I would suggest you guys go eat at Rosemary's... it's off the strip but during lunch it's like $25 for a nice 3-course meal. 

Also, where are you staying? Unless you're driving or taking taxis everywhere I find it's best to concentrate on the area around you... because most likely you'll be back and can concentrate on another area next time.


----------



## fadedillusions (Jul 12, 2009)

we want to do as much as possible. swim, shop, see all the main attractions and go to a club or 2! staying at treasure island


----------



## cyan (Jul 12, 2009)

OMG ... Treasure Island is right across from the FASHION MALL! Walk right over and it's right there. A great three story (or more) mall that has tons of stores in it. 

I would also suggest: 
- MGM
- Circus Circus (and theme park)
- Aladdin
- Paris (for food)
- Mandalay Bay
- Hard Rock (for rehab)

It'll be extremely hot ... it's a dry hot, too ... so bring lots of sunscreen and water. Avoid taking the CAT (public bus system) and don't stray from the strip around night time, it's not a great area. I don't really have anything else to suggest, lol.


----------



## shadowaddict (Jul 12, 2009)

I love the FASHION MALL. My sister and I go to Vegas every year. She lives in Kansas City and I in Nashville so we time our flights to meet there about the same time. She and her husband gl at least twice a year but my hubby hates it. But this is just our sister trip so no guys or kids. We have tons of fun shopping and just everything.And Vegas is a place that people watching is at it's best. Hope you guys have lots of fun.


----------



## L1LMAMAJ (Jul 13, 2009)

Wynn Buffet or Bellagio Buffet -- my faves

If you're into clubbing, you can get free ladies passes from them if you go to the hotel during the day and ask. Sometimes they even pass them out randomly on the strip. I've only been to Tao and Lavo but they were both fun!!

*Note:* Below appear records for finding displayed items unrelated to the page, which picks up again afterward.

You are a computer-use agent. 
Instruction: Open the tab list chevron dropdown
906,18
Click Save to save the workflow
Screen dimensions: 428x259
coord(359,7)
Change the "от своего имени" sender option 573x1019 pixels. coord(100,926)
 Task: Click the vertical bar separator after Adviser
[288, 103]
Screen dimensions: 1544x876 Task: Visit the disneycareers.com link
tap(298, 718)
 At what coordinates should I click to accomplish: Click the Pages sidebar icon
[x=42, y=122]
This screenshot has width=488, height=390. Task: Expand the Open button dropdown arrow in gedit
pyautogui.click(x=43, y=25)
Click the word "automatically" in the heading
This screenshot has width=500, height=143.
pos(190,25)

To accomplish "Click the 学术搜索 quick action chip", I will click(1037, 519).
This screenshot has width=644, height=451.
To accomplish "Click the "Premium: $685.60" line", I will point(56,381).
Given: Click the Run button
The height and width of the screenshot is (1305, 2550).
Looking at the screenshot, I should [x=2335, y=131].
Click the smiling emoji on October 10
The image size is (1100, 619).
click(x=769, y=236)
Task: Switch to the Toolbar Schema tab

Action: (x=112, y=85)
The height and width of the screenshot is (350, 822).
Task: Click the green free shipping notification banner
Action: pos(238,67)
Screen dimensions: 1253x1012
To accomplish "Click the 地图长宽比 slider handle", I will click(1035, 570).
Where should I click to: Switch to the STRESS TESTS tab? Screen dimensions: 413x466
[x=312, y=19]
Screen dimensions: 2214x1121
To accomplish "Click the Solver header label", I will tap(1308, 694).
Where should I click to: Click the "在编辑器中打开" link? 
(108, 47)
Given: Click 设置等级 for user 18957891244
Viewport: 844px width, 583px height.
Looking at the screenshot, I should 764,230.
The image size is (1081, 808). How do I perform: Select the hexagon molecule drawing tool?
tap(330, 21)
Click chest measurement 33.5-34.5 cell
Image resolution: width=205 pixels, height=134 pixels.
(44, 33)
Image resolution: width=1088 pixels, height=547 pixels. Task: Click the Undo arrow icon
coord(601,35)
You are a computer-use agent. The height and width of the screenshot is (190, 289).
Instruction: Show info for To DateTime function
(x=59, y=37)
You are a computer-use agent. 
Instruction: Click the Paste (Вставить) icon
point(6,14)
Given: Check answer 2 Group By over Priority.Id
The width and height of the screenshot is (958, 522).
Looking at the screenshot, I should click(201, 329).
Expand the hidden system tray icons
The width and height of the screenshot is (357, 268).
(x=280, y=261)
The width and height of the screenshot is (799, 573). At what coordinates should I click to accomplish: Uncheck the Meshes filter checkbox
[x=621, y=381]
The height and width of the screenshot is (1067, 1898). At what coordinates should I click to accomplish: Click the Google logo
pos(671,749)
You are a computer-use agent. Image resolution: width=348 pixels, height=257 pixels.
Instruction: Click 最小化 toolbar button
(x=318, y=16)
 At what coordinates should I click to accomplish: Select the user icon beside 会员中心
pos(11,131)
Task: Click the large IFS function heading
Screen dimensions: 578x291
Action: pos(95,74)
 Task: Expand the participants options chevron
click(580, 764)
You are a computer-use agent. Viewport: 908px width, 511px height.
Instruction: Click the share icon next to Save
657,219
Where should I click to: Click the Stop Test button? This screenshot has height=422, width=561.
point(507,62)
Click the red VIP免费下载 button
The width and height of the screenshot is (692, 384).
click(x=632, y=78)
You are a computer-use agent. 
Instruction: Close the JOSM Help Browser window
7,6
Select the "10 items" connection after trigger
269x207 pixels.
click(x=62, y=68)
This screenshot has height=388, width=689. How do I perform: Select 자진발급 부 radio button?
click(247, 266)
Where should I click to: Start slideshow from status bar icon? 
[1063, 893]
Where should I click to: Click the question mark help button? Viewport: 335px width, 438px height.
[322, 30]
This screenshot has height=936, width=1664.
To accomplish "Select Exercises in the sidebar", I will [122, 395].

Take pictures outside the beautiful hotels!! Vegas is like a second home to me. I love it there. 
	

	
	
		
		

		
		
	


	




 Have fun!


----------



## hhunt2 (Jul 13, 2009)

Visit the 2 CCO's.

I've heard that those CCO's have really, really good inventory.


----------



## shadowaddict (Jul 13, 2009)

Quote:

   Originally Posted by *hhunt2* 

 
_Visit the 2 CCO's.

I've heard that those CCO's have really, really good inventory._

 
TWO CCO's!!! I only knoew about one. Where are they?


----------



## Juxtapose (Jul 13, 2009)

I went at the beginning of June, and stayed at the Mirage (which was the perfect location, might I add...literally right out the door are the Forum Shops--MAC Pro!! It was perfect)  
	

	
	
		
		

		
		
	


	




Due to location, my must sees were Ceaser's Palace, Bellagio (at night, of course), Treasure Island-the Sirens show outside at night, the Venetian, etc.  If I'm not mistaken, the Wynn still gives you $10 to gamble when you get the card from their casino, which is sweet.  

I highly recommend getting a bus pass on days/nights you want to hop all over the Strip.  The buses are called "Deuces" (cuz they're 2 levels).  They're new, nice and hella convenient.  Everything looks close together in Vegas, but it's deceiving how far you have to walk at times.  Also, the buses take you to downtown as well, which is fun.

Yep, previous comments were right about the VIP passes.  During the daytime, you will come across many opportunities for free VIP club passes.  Just like the call girl cards, they are literally everywhere, lol. My bf and I used passes at the Beatles LOVE club at the Mirage one night.  

A must see for me was the Palms.  We took a shuttle over there one afternoon.  I had to see all the Playboy stuff, lol.  It was a gorgeous hotel though.  I would have absolutely loved to go back at night just to go to the club Rain and to go to the Voodoo Lounge, which didn't open til after 7 pm.  

I saw 2 shows--Blue Man Group and Criss Angel's Believe.  Loved them both.  Blue Man Group was crazy cool. I was surprised by how funny they were, I mean, I thought they just banged on stuff, haha.  Great show and affordable, especially compared to Cirque du Soleil's "O" which I would have loved to see.  I would recommend Criss Angel if you are fans of him and his show Mindfreak.  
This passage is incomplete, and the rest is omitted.